---------- ИСХОДНЫЙ ТЕКСТ ----------
Настоящим прорывом в изучении неформального сектора стали эмпирические исследования, проводимые под эгидой Международной организации труда (МОТ) и Всемирного банка. Подобные исследования проводились в Колумбии (1970), Шри-Ланке (1971), Кении (1972) и других странах «третьего мира». Эти проекты должны были ответить на вопрос о степени применимости к рынку труда развивающихся стран концепции безработицы, принятой в развитых странах Запада. Фактически, речь шла об исследованиях, имеющих явное прикладное значение, – уточнение программ помощи развивающимся странам. В результате неформальный сектор был терминологически узаконен и эмпирически описан.
   Особо отметим, что в исследованиях МОТ неформальный сектор трактовался не как прибежище маргиналов, реанимирующих докапиталистический этап развития, а как амортизатор социально-экономических потрясений, инкубатор предпринимательского слоя, спасение от бедности широких масс населения. Как отмечал Р. Бромли, «интеллектуальная валидность концепции была для многих людей вторична по сравнению с ее политической направленностью» [Bromley, 1978, p.1036]. Дело в том, что поддержка неформального предпринимательства остается ключевой возможностью снижения бедности в этих странах. Политическая корректность суждения об этом феномене, созвучная интенциям внешней политики развитых стран по отношению к «третьему миру», в немалой степени способствовала вхождению этого понятия в социально-политический дискурс ученых и политиков. Концепция неформального сектора создавала рациональную основу для рекомендаций странам третьего мира, не провоцируя в них социальный взрыв[2].
---------- ИСХОДНЫЕ ДАННЫЕ ----------
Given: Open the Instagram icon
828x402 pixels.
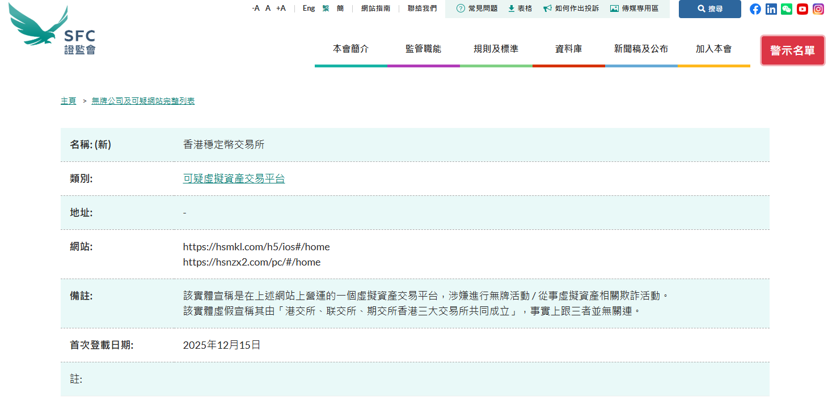Looking at the screenshot, I should [x=817, y=9].
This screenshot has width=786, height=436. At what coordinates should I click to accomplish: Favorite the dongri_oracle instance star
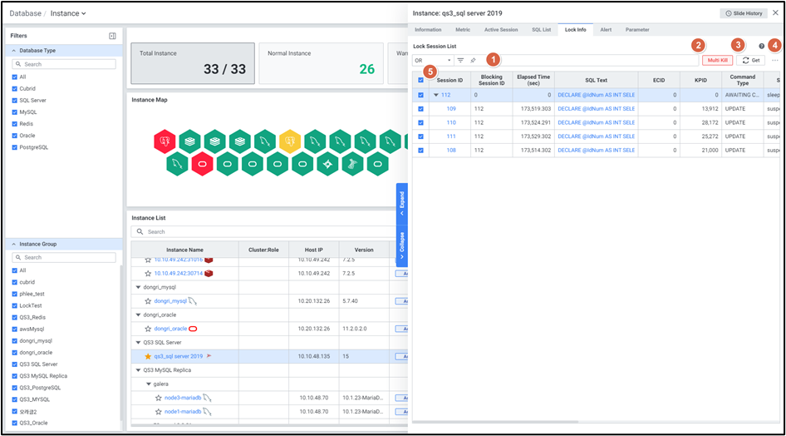point(148,329)
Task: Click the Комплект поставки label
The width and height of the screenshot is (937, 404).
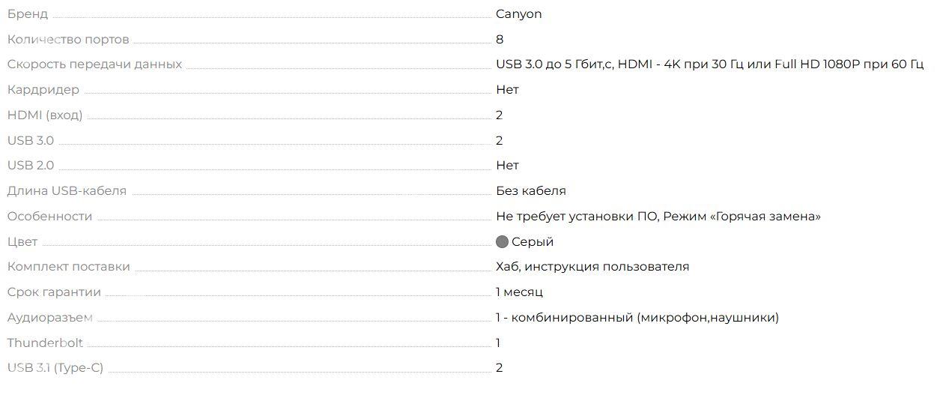Action: [x=69, y=267]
----------
→ **КОНТРОЛЬНЫЕ ВОПРОСЫ**:
A - В каком году, согласно тексту о неформальном секторе, проводилось исследование в Кении?
B - Перепишите фрагмент текста о неформальном секторе, начиная со слов «Настоящим прорывом в» и далее до слов «и эмпирически описан.» включительно, заменив «Всемирного банка» на «ЮНЕСКО».

→ **ОТВЕТЫ**:
A - В 1972 году.

B -
Настоящим прорывом в изучении неформального сектора стали эмпирические исследования, проводимые под эгидой Международной организации труда (МОТ) и ЮНЕСКО. Подобные исследования проводились в Колумбии (1970), Шри-Ланке (1971), Кении (1972) и других странах «третьего мира». Эти проекты должны были ответить на вопрос о степени применимости к рынку труда развивающихся стран концепции безработицы, принятой в развитых странах Запада. Фактически, речь шла об исследованиях, имеющих явное прикладное значение, – уточнение программ помощи развивающимся странам. В результате неформальный сектор был терминологически узаконен и эмпирически описан.